_Supplied text_
────────────────────────────────────────

But then I had a huge stroke of luck. By coincidence, one of my colleagues in IRRI’s Genetic Resources Center, Dr Jean-Louis Pham, was taking his family to Australia for the Christmas break that year, and would be spending more than in week in Tasmania – in Hobart. And it transpired that their hotel was just around the corner from the CD store! My CD was left at the hotel reception for the Phams, and Jean-Louis duly carried it back to the Philippines for me in early January.

And I’ve been enjoying the music ever since. As I said earlier, Jeff Lynne went on to form the Traveling Wilburys with others, has produced records for his fellow Wilburys, and obtained full rights to the ELO name and brand. He released Zoom under the ELO name in 2001, and did all vocals, backing vocals, electric guitars, bass, keyboards, cello, and drums himself (even though there were some guest musicians).

Funny how a news sound bite can bring such memories flooding back.

Like a duck to water . . . scuba diving in the Philippines

Late afternoon in front of Arthur’s Place, Anilao
(with Maricaban Island in the distance)

I’ve never been one for competitive sport, or strenuous outdoors exercise. No fell or hill walking for me, nor rock climbing, potholing, or other like pursuits.

So it was rather out of character that I took to scuba diving in the Philippines with such enthusiasm. Although I’d lived in the Tropics before moving to the Philippines in 1991, in Peru, I only went occasionally to the beach south of Lima during the summer months from January to March; and when we lived in Costa Rica, the best beaches were hours away by road.

In the Philippines, on the other hand, quite a number of IRRI staff had learned to scuba dive, and spent weekends away, either in Anilao (about 90 km or so south of Los Baños) or at Puerto Galera on Mindoro, the next island south of Luzon.

In fact, when we did go to the beach in Puerto Galera for the first time, in February 1992 (just a few weeks after Steph, Hannah and Philippa had joined me from the UK), I’d never even snorkeled before! So the last thing on my mind was the idea of taking a scuba diving course. Snorkeling was fine – once I’d got the hang of it, and learned to relax and actually breathe with my face in the water. So we invested in masks, boots and fins, and started visiting Anilao about once a month. Our first resort was Arthur’s Place, established by local dive master and entrepreneur Arturo Abrigonda and his wife Lita. Arthur’s Place was quite modest in 1992, just a few rooms available. And since there was no telephone at that time, making a reservation was rather hit-and-miss. In fact, it was only possible to reach the resort from Anilao village by outrigger canoe or banca, which took about 30 minutes or so. Eventually, the road was opened up, the mobile phone network spread to include the Mabini peninsula, and Arthur’s Place even had email and a web presence. But I’m getting ahead of myself.

────────────────────────────────────────

_Recorded data_
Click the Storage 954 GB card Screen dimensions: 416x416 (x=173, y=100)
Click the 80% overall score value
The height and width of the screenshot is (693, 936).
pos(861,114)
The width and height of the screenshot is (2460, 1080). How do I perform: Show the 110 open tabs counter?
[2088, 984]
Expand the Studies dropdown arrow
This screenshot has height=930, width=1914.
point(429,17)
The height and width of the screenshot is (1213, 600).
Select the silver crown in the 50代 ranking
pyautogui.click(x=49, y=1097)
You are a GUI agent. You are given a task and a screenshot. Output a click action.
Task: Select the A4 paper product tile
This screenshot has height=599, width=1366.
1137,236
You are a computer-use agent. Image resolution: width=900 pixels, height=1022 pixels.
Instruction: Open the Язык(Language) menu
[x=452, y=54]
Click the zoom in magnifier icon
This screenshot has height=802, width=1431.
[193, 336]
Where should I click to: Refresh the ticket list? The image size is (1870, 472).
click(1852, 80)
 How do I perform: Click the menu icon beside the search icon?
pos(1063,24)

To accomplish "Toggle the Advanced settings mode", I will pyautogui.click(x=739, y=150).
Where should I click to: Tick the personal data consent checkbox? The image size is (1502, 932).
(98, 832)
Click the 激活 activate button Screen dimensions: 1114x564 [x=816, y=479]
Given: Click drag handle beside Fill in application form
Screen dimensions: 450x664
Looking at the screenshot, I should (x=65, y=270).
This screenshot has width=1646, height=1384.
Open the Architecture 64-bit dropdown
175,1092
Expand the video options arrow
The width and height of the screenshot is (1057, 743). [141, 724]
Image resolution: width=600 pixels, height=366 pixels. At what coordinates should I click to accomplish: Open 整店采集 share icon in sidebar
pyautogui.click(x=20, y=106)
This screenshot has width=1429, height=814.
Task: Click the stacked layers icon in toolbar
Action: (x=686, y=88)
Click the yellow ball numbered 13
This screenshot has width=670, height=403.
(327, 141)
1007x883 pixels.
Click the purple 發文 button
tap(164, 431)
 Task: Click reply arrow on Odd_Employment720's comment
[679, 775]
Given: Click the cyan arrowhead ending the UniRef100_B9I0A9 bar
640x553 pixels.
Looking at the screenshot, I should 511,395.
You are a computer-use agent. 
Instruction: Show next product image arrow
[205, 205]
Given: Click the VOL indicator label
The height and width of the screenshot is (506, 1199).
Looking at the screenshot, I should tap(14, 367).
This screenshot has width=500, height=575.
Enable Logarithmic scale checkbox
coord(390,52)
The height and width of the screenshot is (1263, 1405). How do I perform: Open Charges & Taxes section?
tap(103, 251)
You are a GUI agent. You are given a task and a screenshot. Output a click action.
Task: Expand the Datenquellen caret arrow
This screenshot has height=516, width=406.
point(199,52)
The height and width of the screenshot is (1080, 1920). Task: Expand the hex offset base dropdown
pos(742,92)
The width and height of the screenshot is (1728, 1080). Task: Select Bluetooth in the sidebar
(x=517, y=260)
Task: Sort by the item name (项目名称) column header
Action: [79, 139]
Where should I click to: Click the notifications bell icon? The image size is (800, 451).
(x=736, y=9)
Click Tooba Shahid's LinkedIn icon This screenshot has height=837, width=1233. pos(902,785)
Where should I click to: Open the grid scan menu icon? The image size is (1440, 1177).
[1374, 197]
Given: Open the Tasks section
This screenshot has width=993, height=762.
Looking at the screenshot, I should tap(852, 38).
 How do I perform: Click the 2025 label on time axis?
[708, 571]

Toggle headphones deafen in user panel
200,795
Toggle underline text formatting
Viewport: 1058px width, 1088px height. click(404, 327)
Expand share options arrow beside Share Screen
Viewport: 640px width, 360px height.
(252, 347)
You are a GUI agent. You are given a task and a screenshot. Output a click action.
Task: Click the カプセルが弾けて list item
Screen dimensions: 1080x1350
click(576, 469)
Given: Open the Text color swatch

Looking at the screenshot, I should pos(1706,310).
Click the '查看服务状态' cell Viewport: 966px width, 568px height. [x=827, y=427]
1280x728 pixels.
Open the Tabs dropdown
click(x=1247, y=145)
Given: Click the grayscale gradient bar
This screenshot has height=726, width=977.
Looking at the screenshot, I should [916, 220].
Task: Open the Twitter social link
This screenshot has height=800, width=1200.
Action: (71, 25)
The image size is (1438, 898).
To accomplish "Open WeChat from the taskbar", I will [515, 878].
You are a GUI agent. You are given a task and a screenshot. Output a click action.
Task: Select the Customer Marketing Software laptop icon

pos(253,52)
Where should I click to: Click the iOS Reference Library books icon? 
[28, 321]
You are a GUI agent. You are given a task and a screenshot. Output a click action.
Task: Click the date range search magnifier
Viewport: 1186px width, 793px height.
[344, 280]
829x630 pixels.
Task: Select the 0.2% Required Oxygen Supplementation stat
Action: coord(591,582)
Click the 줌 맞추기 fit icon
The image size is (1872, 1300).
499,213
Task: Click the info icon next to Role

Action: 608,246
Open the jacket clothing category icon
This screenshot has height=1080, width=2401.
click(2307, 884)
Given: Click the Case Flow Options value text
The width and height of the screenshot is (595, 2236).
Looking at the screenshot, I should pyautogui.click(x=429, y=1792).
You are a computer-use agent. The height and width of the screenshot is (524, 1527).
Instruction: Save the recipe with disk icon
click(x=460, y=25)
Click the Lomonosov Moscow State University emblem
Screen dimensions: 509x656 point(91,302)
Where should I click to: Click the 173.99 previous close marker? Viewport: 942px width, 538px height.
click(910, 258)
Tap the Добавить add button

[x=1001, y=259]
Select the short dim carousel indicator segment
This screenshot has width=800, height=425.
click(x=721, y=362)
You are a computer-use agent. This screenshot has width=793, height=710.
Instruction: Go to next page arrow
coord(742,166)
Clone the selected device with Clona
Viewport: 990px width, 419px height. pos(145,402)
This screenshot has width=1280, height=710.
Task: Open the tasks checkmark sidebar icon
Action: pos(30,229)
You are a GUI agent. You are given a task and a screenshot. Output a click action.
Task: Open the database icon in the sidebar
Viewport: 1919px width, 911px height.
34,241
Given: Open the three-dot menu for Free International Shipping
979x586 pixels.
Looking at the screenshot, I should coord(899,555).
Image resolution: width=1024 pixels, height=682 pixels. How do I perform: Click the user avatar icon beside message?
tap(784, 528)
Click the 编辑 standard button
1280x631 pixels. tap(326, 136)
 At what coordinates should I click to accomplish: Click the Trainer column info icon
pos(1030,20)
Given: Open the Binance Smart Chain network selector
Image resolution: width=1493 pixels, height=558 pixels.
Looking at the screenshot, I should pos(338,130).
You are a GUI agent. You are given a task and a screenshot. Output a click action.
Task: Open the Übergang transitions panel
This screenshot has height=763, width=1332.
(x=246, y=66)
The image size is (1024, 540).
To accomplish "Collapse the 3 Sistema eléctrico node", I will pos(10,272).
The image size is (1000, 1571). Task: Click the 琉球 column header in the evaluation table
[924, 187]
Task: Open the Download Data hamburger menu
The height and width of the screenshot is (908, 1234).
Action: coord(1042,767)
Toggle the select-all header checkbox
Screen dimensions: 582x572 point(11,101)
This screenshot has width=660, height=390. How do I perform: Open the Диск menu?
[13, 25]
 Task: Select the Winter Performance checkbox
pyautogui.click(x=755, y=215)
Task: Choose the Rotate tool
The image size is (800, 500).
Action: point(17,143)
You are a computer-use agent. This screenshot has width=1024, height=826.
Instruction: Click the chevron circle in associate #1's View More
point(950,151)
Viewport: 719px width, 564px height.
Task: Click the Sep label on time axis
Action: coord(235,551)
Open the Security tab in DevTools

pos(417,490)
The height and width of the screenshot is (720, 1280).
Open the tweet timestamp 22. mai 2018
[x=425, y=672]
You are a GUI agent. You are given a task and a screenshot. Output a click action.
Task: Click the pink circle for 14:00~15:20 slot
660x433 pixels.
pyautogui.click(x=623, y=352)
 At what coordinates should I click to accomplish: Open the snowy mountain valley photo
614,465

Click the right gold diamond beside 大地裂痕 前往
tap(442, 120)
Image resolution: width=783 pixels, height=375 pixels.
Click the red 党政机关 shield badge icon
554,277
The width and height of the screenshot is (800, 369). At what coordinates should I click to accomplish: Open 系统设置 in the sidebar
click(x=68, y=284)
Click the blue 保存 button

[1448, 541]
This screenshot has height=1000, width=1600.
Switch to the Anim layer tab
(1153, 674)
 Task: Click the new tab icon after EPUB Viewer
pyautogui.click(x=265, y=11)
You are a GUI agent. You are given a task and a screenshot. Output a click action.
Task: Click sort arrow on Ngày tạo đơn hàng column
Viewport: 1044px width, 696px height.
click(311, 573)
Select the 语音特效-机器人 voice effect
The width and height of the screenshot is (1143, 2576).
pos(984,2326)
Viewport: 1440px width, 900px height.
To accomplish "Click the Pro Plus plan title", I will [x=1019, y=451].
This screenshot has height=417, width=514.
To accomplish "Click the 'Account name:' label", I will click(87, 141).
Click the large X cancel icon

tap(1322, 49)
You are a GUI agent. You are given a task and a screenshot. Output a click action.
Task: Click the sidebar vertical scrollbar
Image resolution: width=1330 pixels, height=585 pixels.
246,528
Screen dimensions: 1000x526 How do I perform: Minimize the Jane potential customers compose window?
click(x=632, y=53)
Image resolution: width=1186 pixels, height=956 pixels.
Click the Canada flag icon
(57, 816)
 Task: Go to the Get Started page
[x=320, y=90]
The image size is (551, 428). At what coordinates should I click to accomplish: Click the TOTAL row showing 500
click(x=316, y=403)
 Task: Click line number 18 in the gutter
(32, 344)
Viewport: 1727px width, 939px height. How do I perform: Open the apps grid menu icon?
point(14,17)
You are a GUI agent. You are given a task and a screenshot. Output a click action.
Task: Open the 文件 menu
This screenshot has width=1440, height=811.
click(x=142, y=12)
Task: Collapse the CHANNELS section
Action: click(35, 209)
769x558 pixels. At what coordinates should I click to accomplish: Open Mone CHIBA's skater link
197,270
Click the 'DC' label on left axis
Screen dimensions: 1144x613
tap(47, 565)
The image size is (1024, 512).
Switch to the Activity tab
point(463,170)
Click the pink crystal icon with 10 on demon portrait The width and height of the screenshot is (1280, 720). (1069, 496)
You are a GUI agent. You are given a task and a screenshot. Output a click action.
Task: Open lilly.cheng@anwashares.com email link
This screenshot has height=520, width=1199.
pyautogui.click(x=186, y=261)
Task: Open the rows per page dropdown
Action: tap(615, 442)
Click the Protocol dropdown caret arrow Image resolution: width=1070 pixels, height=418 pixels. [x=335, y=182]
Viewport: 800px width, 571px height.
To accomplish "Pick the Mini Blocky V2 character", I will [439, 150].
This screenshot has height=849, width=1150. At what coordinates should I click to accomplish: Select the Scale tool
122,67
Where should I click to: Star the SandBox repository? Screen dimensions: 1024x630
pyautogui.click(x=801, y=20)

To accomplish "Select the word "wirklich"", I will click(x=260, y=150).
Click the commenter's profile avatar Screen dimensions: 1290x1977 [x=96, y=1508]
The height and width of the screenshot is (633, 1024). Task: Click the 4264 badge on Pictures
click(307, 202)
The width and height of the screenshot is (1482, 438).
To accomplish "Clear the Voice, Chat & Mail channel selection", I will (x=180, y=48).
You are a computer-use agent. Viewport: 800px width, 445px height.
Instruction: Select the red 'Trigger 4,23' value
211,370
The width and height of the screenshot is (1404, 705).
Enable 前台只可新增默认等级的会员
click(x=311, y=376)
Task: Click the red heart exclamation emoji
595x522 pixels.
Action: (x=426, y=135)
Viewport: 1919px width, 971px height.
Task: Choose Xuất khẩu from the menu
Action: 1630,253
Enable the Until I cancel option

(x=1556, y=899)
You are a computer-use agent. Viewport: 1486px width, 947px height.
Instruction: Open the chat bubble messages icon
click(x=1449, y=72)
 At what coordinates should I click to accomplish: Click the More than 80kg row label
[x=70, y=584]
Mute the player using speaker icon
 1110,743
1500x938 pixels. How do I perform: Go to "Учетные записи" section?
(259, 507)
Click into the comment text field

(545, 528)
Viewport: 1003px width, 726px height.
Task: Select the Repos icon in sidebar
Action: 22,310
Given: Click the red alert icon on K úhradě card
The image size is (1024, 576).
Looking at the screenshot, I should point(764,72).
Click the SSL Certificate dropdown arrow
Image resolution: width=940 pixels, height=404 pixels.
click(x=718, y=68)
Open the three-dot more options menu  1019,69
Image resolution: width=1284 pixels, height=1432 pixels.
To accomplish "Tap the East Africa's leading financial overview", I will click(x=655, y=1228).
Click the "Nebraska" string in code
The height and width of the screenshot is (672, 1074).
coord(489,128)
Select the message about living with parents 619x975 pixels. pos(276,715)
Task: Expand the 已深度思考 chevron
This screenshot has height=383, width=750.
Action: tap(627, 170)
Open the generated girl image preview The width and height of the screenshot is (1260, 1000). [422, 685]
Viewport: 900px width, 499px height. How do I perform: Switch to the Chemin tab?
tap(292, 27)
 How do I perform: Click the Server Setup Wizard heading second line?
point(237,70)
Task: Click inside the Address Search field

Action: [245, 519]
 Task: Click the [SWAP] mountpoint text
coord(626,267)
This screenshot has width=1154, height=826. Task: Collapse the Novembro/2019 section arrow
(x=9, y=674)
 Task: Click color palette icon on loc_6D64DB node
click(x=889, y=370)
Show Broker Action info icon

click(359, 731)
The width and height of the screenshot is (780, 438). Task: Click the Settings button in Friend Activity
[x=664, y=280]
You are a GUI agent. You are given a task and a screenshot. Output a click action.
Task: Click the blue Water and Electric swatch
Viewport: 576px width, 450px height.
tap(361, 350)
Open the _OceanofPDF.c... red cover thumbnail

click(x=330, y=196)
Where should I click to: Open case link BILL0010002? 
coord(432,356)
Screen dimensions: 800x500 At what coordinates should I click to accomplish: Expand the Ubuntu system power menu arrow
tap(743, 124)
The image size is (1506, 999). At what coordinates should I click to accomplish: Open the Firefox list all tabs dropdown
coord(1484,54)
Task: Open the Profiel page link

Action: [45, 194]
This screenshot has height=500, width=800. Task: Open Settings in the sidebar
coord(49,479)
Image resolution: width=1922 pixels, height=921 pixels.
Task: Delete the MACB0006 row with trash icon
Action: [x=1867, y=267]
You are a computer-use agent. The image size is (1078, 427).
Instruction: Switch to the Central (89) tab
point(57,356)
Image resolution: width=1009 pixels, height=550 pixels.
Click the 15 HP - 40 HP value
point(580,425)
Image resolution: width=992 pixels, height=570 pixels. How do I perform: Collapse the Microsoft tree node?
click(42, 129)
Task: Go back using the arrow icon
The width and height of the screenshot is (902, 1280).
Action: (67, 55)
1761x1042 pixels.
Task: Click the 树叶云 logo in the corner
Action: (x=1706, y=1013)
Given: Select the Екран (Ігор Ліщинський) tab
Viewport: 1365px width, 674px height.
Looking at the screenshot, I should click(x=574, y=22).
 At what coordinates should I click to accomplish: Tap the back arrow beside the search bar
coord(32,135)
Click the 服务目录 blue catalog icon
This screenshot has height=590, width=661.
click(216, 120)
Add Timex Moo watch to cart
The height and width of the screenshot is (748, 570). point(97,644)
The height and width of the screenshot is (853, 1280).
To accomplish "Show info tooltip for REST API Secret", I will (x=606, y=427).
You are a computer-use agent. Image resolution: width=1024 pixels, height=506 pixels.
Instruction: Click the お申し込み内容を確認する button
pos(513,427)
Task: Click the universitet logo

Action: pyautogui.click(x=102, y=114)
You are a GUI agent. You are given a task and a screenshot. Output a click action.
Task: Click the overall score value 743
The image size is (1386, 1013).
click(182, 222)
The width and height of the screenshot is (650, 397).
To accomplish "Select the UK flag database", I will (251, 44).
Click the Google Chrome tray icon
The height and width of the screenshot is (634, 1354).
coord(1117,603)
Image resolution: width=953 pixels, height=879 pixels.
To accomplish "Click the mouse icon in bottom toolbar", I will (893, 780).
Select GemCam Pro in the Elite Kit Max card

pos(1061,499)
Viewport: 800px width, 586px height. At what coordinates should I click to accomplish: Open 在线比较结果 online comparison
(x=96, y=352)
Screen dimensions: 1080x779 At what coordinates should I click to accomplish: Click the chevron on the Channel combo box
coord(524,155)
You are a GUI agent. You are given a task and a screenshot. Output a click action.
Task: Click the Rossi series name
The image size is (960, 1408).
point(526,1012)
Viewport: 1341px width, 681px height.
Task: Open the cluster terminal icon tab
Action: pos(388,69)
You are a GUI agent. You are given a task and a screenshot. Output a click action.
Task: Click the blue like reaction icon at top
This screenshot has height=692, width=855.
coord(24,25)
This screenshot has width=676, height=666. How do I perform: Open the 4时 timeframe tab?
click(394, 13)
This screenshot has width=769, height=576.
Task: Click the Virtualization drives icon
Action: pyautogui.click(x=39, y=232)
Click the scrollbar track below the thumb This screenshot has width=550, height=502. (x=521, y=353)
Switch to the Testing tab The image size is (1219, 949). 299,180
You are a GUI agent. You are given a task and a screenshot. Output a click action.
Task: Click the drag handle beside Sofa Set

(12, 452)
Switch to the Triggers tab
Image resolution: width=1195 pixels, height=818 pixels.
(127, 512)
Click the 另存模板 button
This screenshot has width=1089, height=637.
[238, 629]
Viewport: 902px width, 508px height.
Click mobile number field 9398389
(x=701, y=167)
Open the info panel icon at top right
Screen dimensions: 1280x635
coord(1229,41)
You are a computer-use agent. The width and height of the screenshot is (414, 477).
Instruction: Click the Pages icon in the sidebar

────────────────────────────────────────

_Requirement A_
Answer these questions from the supplied text:
(i) In what year did Jeff Lynne release Zoom under the ELO name?
(ii) In what year did the writer move to the Philippines?
(iii) About how long did the outrigger canoe trip from Anilao village to Arthur's Place take?
_Requirement B_
Write out everything in the supplied text from "And I’ve been" down to "other like pursuits.".
The listing comes from a different source than the supplied text.

_Written response A_
(i) 2001
(ii) 1991
(iii) About 30 minutes

_Written response B_
And I’ve been enjoying the music ever since. As I said earlier, Jeff Lynne went on to form the Traveling Wilburys with others, has produced records for his fellow Wilburys, and obtained full rights to the ELO name and brand. He released Zoom under the ELO name in 2001, and did all vocals, backing vocals, electric guitars, bass, keyboards, cello, and drums himself (even though there were some guest musicians).

Funny how a news sound bite can bring such memories flooding back.

Like a duck to water . . . scuba diving in the Philippines

Late afternoon in front of Arthur’s Place, Anilao
(with Maricaban Island in the distance)

I’ve never been one for competitive sport, or strenuous outdoors exercise. No fell or hill walking for me, nor rock climbing, potholing, or other like pursuits.